# Task objective
When a line in the entries below contains the word "Privacy", copy that line.

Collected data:
+-------+

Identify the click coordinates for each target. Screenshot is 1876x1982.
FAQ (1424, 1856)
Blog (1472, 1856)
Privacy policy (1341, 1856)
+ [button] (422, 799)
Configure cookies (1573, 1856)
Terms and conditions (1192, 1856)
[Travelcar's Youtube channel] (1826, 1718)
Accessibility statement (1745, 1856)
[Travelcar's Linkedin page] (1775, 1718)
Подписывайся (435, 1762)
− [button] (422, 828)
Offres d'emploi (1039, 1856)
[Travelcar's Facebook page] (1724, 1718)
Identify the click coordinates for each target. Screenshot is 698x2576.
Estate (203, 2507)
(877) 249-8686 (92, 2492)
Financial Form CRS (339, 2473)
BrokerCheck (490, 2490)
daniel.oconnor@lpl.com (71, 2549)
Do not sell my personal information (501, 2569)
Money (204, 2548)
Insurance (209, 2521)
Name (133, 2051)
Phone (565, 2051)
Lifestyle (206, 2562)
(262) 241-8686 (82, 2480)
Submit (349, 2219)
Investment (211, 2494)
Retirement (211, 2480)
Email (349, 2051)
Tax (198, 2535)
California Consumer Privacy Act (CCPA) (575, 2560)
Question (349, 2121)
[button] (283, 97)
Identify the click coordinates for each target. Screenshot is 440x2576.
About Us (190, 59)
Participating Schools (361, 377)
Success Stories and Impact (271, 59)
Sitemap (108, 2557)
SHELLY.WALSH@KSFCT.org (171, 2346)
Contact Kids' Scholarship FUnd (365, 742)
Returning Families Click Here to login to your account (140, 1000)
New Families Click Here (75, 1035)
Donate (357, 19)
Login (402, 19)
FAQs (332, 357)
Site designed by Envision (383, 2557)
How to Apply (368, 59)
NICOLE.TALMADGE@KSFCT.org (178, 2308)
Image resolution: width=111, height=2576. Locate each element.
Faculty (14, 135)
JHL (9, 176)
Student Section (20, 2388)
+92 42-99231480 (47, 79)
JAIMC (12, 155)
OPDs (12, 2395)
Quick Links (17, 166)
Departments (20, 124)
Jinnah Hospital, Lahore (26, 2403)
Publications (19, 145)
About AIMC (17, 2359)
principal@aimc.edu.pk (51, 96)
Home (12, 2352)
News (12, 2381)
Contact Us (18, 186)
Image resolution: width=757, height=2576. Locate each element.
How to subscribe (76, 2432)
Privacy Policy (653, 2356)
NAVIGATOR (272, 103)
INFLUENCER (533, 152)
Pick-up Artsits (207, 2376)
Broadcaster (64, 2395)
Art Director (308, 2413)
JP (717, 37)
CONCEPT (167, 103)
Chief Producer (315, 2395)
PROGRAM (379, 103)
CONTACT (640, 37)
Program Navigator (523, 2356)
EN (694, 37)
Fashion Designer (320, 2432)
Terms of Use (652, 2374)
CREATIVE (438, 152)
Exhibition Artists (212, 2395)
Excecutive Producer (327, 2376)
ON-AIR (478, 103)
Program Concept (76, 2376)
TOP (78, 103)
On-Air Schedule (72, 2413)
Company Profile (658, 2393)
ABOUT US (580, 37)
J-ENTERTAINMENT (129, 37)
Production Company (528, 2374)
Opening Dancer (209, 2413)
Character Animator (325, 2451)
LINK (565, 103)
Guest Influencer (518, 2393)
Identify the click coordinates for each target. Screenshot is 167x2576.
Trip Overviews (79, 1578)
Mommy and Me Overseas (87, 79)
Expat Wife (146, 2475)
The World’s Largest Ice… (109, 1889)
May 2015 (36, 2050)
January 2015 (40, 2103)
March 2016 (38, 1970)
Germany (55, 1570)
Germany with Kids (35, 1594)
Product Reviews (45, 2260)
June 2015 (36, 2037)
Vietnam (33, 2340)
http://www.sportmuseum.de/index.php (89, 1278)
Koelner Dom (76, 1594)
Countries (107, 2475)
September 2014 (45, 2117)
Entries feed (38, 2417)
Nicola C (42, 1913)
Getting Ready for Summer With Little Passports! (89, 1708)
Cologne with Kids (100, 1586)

+-------+

# Task solution
Privacy policy (1341, 1856)
California Consumer Privacy Act (CCPA) (575, 2560)
Privacy Policy (653, 2356)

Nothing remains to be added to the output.